Wacana penerapan deponering oleh Jaksa Agung dalam kasus dugaan penyebaran informasi terkait ijazah Presiden Joko Widodo menempatkan martabat hukum Indonesia di persimpangan antara prinsip dan pragmatisme politik. Keputusan untuk mengesampingkan proses pidana demi kepentingan umum, sebagaimana diatur dalam Pasal 35 ayat (1) Undang-Undang Nomor 16 Tahun 2004, bukan lagi sekadar mekanisme teknis, melainkan sebuah ujian etis terhadap independensi dan integritas penegakan hukum di Indonesia. Dalam konteks yang sudah tersentuh sensitivitas kekuasaan, pertimbangan tentang penggunaan kewenangan luar biasa ini harus dikaji secara kritis agar tidak terjebak dalam politisasi hukum yang mengorbankan kepastian hukum sebagai fondasi negara hukum.

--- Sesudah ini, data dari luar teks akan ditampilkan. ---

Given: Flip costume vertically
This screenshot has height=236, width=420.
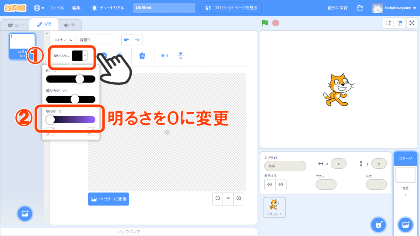Looking at the screenshot, I should pyautogui.click(x=180, y=56).
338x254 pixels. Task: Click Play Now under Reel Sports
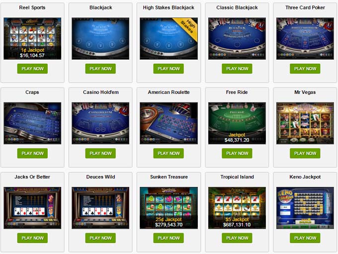32,69
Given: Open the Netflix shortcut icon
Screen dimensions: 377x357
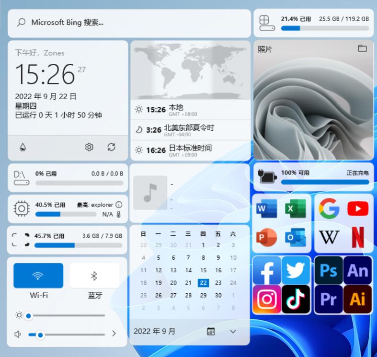Looking at the screenshot, I should [358, 237].
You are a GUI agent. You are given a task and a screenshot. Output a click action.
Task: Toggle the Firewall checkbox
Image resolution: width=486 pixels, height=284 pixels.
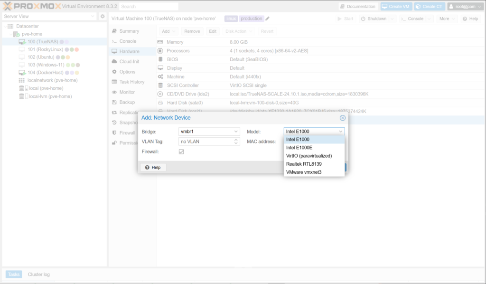pyautogui.click(x=181, y=151)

Deponering dalam Pusaran Politisasi: Ketika Instrumentasi Hukum Mengalahkan Prinsip Keadilan
Klaim ketertiban sosial dan kepentingan umum dalam wacana deponering kasus Roy Suryo dan dr. Tifa mengaburkan pertanyaan mendasar tentang tujuan politik hukum di baliknya. Etika penegakan hukum menuntut pertimbangan yang jernih dan independen, terlepas dari tekanan politik atau polarisasi publik. Penggunaan deponering untuk meredakan konflik yang melibatkan figur kekuasaan menimbulkan risiko serius terhadap prinsip-prinsip dasar hukum:
- Independensi Hukum: Hukum harus tetap tegak di atas segala kepentingan partisan. Menggunakan instrumen deponering sebagai alat negosiasi politik berarti mendegradasi hukum dari norma yang adil menjadi alat transaksional.
- Kesetaraan di Hadapan Hukum: Kewenangan luar biasa ini tidak boleh menciptakan kesan adanya "hukum dua kelas," di mana kasus yang melibatkan kekuasaan mendapat perlakuan khusus melalui jalan pintas prosedural.
- Transparansi dan Akuntabilitas: Pertimbangan hukum dan fakta yang mendasari keputusan deponering wajib diumumkan secara jelas untuk mencegah erosi kepercayaan publik terhadap institusi Kejaksaan Agung.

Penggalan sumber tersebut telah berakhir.